PASSAGE FOR REVIEW
▬▬▬▬▬▬
Violence against prison guards appears to be getting worse, despite a drop in the number of inmates.
There were 355 reported assaults resulting in injury in the last 12 months to May, a 49 percent increase on the same period the year before.*
But the prison population has dropped by more than 150 people.
Corrections officers are the front line of defence when dealing with some of the country's worst offenders.
In the past year, prisoners assaulted guards 895 times.
Five-hundred and forty of those assaults involved punches, kicks and shoves but caused no injuries.
Three-hundred and thirty-one assaults caused non-serious injuries from violence such as biting or gouging, where x-rays or stitches might be required.
And a further 24 were classified as serious causing injuries which required overnight hospitalisation and extended periods of ongoing medical care.
Corrections Association president Alan Whitley said the trend had continued upward since 2013 and there was not enough being done by the department.
"We were quite shocked when we saw it.
"We've been watching it rise for the last sort of 18 months to two years, but this year's increase is just totally unacceptable," he said.
"There is a lot more violence in the crime, and it's the top end of crime that is coming to jail now.
▬▬▬▬▬▬
Reproduce the article on assaults against prison guards word for word, in full. You won't need the records.

Screenshot grounding records
▬▬▬▬▬▬
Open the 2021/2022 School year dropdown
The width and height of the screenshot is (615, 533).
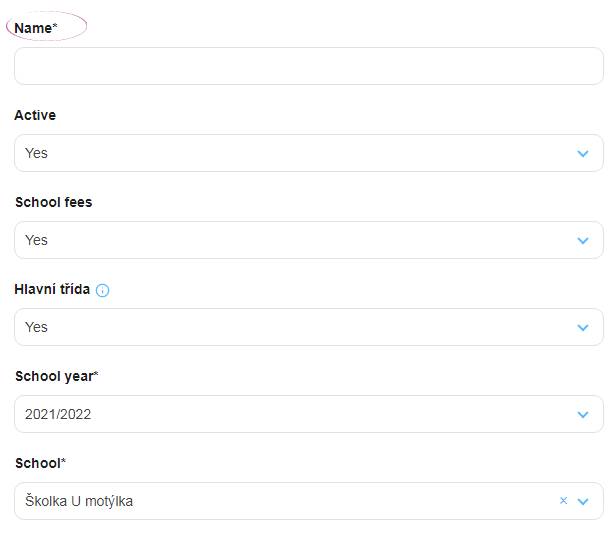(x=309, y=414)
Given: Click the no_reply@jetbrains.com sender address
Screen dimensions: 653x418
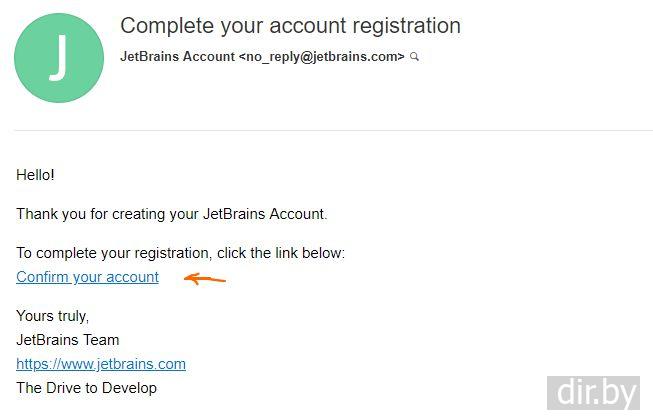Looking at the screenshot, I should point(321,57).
▬▬▬▬▬▬
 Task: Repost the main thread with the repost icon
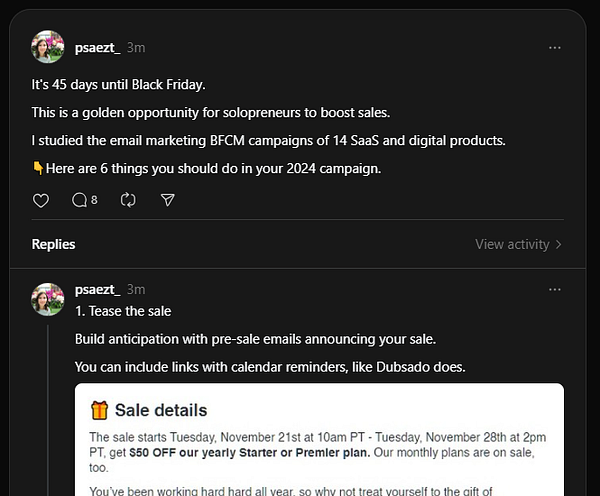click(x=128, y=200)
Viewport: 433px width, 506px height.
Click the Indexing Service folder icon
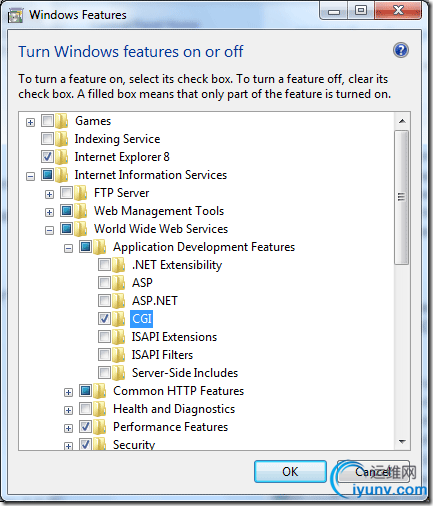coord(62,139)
▬▬▬▬▬▬
ANSWER TO THE EXERCISE
Violence against prison guards appears to be getting worse, despite a drop in the number of inmates.
There were 355 reported assaults resulting in injury in the last 12 months to May, a 49 percent increase on the same period the year before.*
But the prison population has dropped by more than 150 people.
Corrections officers are the front line of defence when dealing with some of the country's worst offenders.
In the past year, prisoners assaulted guards 895 times.
Five-hundred and forty of those assaults involved punches, kicks and shoves but caused no injuries.
Three-hundred and thirty-one assaults caused non-serious injuries from violence such as biting or gouging, where x-rays or stitches might be required.
And a further 24 were classified as serious causing injuries which required overnight hospitalisation and extended periods of ongoing medical care.
Corrections Association president Alan Whitley said the trend had continued upward since 2013 and there was not enough being done by the department.
"We were quite shocked when we saw it.
"We've been watching it rise for the last sort of 18 months to two years, but this year's increase is just totally unacceptable," he said.
"There is a lot more violence in the crime, and it's the top end of crime that is coming to jail now.